§ **Task details**
Substitute "Task" for "Instruction" everywhere in the lines below, keeping all other text unchanged and omitting the pictures.

## START Records to process

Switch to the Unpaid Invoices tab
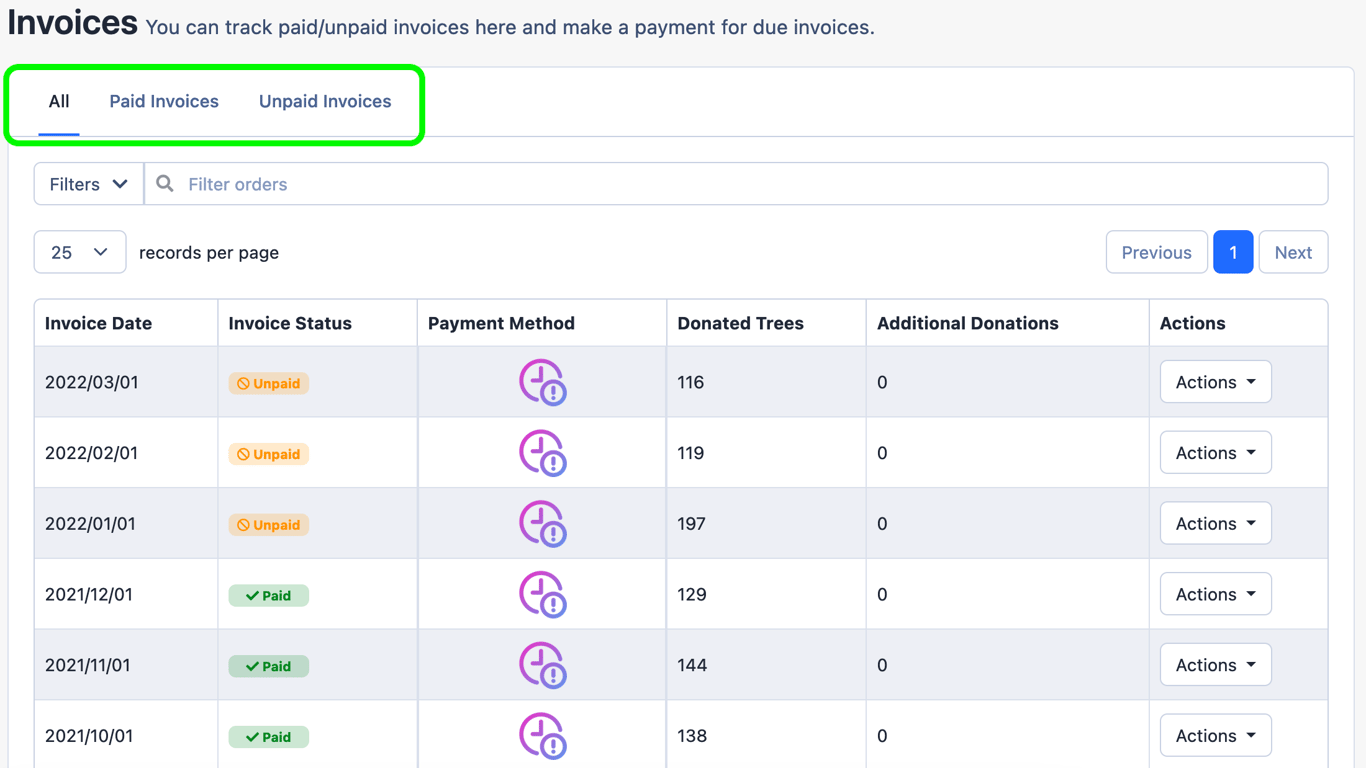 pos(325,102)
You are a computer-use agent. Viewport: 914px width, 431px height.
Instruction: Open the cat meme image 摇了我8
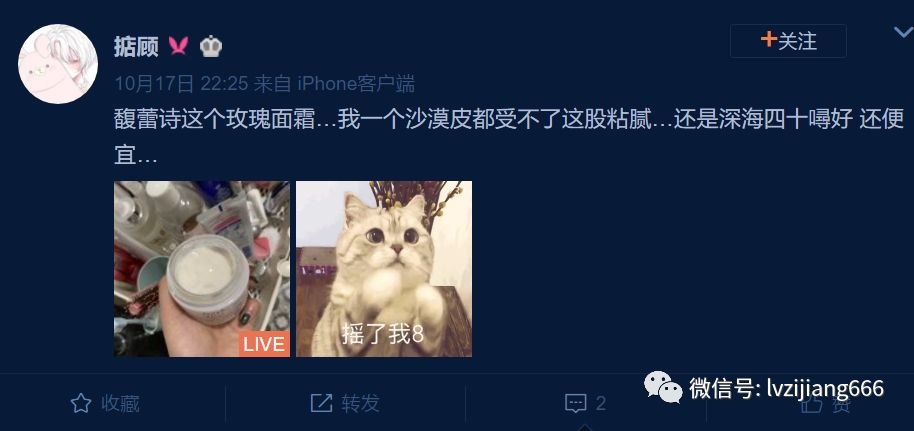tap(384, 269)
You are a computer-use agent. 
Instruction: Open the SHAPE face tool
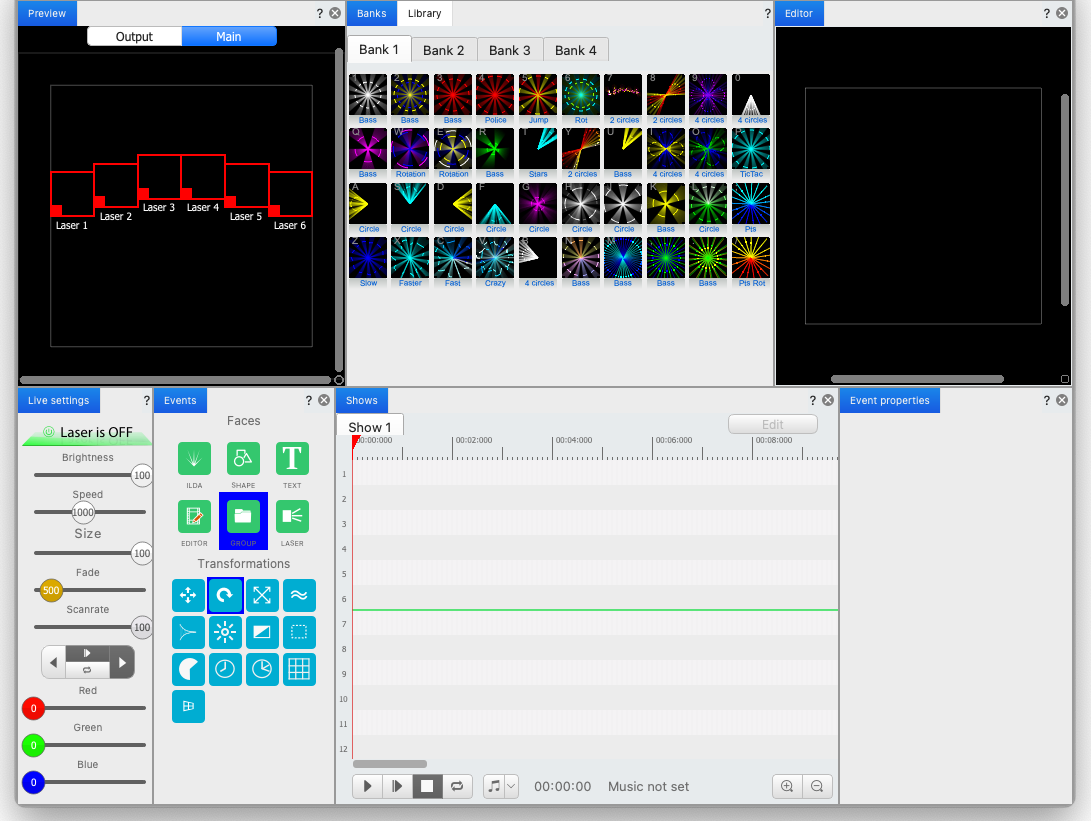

## END Records to process

§ **Expected output**
Switch to the Unpaid Invoices tab
 pos(325,102)
You are a computer-use agent. Viewport: 914px width, 431px height.
Task: Open the cat meme image 摇了我8
tap(384, 269)
You are a computer-use agent. 
Task: Open the SHAPE face tool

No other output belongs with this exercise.